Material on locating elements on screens
★ ★ ★ ★ ★
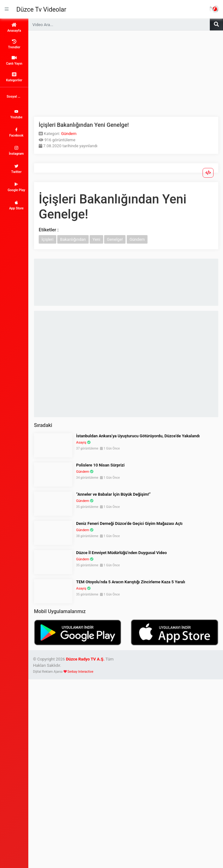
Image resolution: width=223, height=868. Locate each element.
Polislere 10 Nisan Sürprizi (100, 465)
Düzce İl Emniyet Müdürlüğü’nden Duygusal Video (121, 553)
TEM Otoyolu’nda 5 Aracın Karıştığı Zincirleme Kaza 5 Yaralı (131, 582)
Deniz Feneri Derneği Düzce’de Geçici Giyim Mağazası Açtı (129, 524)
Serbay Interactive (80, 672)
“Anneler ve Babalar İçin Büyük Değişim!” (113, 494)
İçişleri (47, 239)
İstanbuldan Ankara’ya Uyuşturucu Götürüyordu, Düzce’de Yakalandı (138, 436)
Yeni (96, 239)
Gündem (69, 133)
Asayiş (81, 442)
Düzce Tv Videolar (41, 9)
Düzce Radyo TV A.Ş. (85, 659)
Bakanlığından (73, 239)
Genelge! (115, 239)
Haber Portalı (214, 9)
★ ★ ★ ★ ★
Exercise goal -
Format every line of the material above as a Markdown table with a Line column for the row number and a Text column for the line, skipping blank lines and leaving out the pictures.

Answer -
| Line | Text |
|---|---|
| 1 | Image resolution: width=223, height=868. Locate each element. |
| 2 | Polislere 10 Nisan Sürprizi (100, 465) |
| 3 | Düzce İl Emniyet Müdürlüğü’nden Duygusal Video (121, 553) |
| 4 | TEM Otoyolu’nda 5 Aracın Karıştığı Zincirleme Kaza 5 Yaralı (131, 582) |
| 5 | Deniz Feneri Derneği Düzce’de Geçici Giyim Mağazası Açtı (129, 524) |
| 6 | Serbay Interactive (80, 672) |
| 7 | “Anneler ve Babalar İçin Büyük Değişim!” (113, 494) |
| 8 | İçişleri (47, 239) |
| 9 | İstanbuldan Ankara’ya Uyuşturucu Götürüyordu, Düzce’de Yakalandı (138, 436) |
| 10 | Yeni (96, 239) |
| 11 | Gündem (69, 133) |
| 12 | Asayiş (81, 442) |
| 13 | Düzce Tv Videolar (41, 9) |
| 14 | Düzce Radyo TV A.Ş. (85, 659) |
| 15 | Bakanlığından (73, 239) |
| 16 | Genelge! (115, 239) |
| 17 | Haber Portalı (214, 9) |